About this task
For the records below, say how many lines contain the string "agent". Give the number only.

Given data
————————
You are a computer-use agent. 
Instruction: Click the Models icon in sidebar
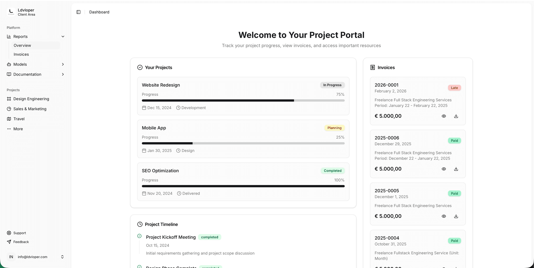point(9,64)
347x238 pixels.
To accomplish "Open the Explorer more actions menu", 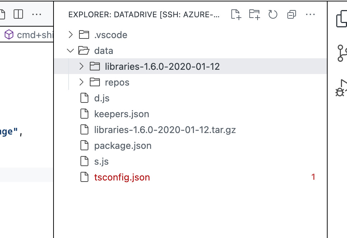I will (310, 14).
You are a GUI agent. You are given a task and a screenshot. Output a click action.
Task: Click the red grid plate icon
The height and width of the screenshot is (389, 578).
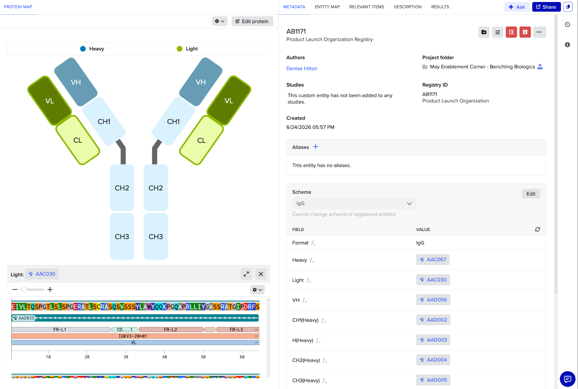click(x=511, y=32)
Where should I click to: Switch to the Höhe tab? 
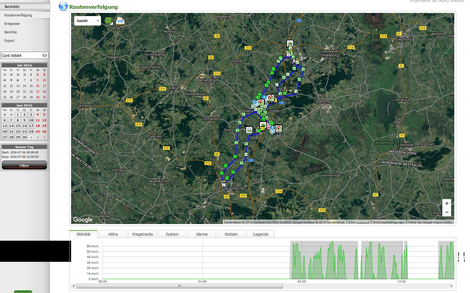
————————
Reply
2